La Suprema Corte, adita a seguito della soccombenza della ricorrente sia in primo che in secondo grado, illustra anzitutto come il mobbing sia configurabile qualora sussistano un elemento oggettivo – plurime condotte pregiudizievoli nei confronti del lavoratore – e un elemento soggettivo – l’intento persecutorio nei confronti della vittima -, precisando altresì che non è necessario che i comportamenti del datore siano intrinsecamente illegittimi, in quanto il disegno persecutorio rende illecite anche condotte astrattamente legittime.

Ulteriore fattispecie contemplata dalla giurisprudenza è quella dello straining, configurabile nel momento in cui sia ravvisabile una sola azione vessatoria o qualora le azioni siano limitate nel numero.

Ma, al di là della denominazione del fenomeno – continua la Corte – è sufficiente, affinché vi sia responsabilità ex art. 2087 c.c., che il datore di lavoro si renda colpevole per non aver ovviato alle problematiche afferenti all’ambiente di lavoro, procurando, in tal modo, un danno al lavoratore.

Nel caso di specie, il requisito da ultimo citato era da ritenersi assente: la Corte d’Appello, a detta del giudice di legittimità, aveva ben giudicato, considerando che l’operato del datore di lavoro era da ritenersi motivato e giustificato; la reazione patologica della ricorrente era da ricondurre, nelle cause, a circostanze e modalità organizzative che, in relazione a un lavoro di quel tipo, non si dimostravano eccezionali né fuori dall’ordinario; a ciò si aggiungeva una peculiare reazione soggettiva e una particolare sensibilità della ricorrente.
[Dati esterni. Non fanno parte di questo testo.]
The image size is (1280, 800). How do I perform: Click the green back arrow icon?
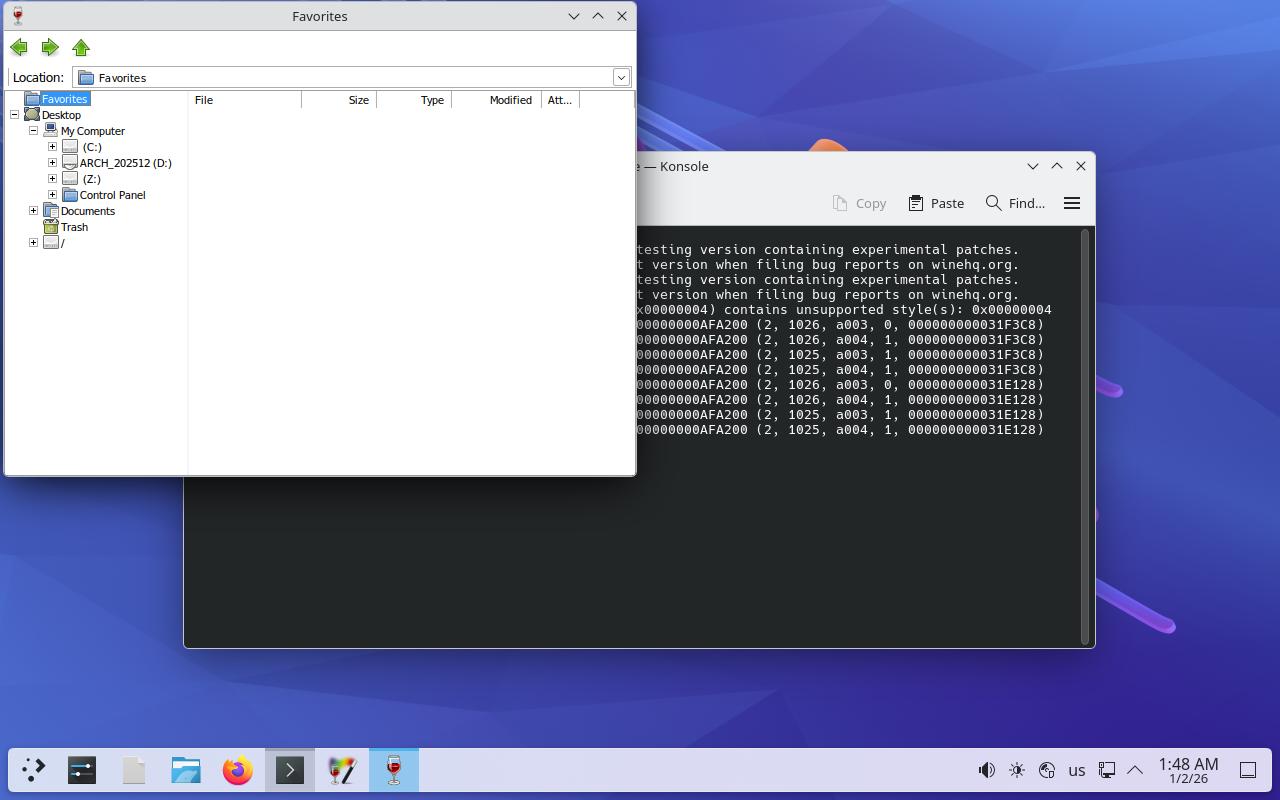point(19,47)
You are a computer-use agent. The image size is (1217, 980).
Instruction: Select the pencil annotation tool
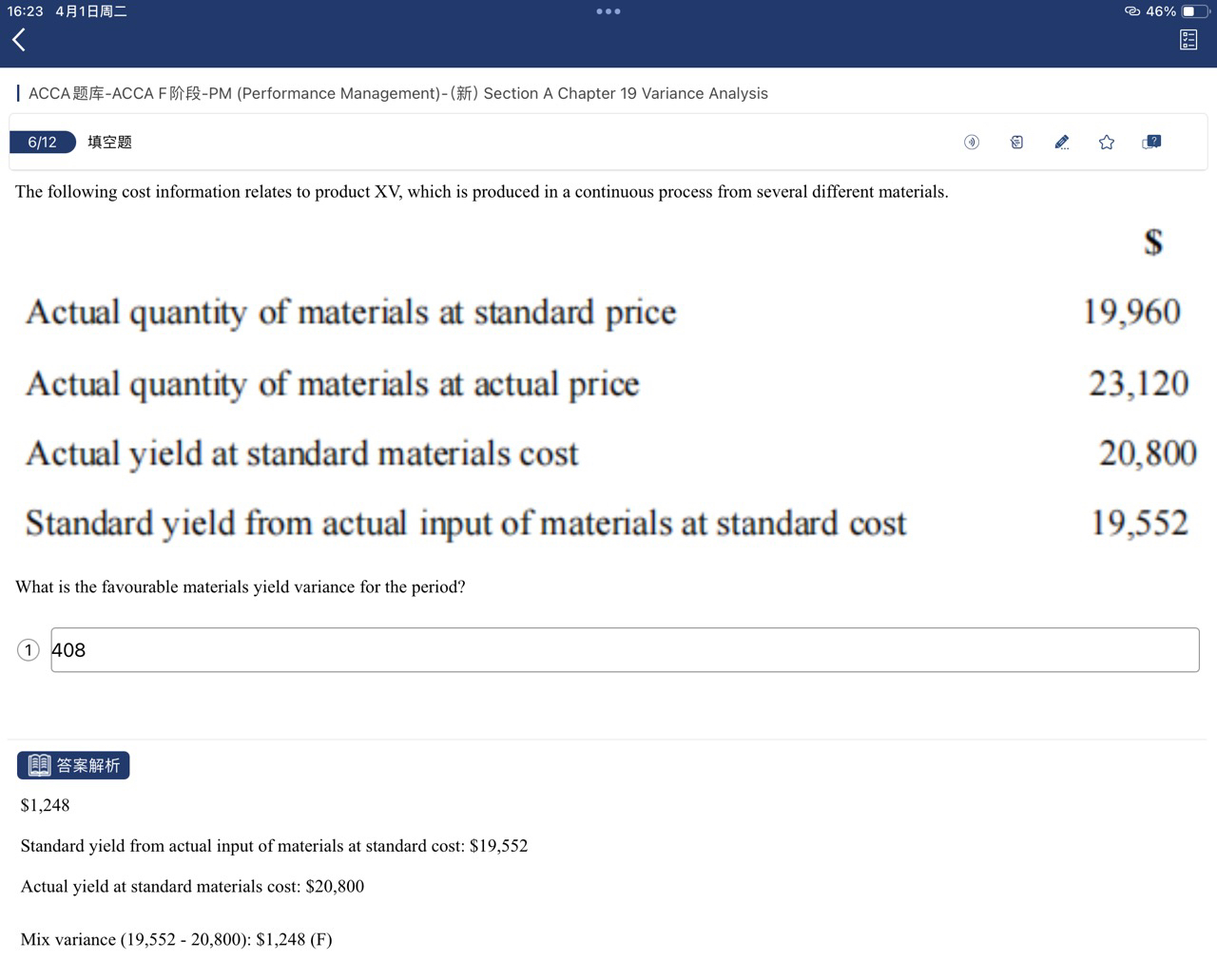(1062, 143)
In definitiva, il datore non avrebbe potuto essere giudicato responsabile poiché solo una totale cessazione dell’attività avrebbe fatto sì che non insorgesse il danno. L’ordinanza in analisi sottolinea dunque come, pur a fronte del particolare quadro patologico affliggente una delle parti, sia necessario conservare un equilibrio valutativo al fine di non sacrificare la posizione della controparte. Le patologie di cui trattasi presentano indubbiamente elementi di complessità, in quanto la loro eziologia richiede una profonda e attenta analisi; il lavoro dei consulenti tecnici si dimostra, in questo campo, ancora più importante e delicato.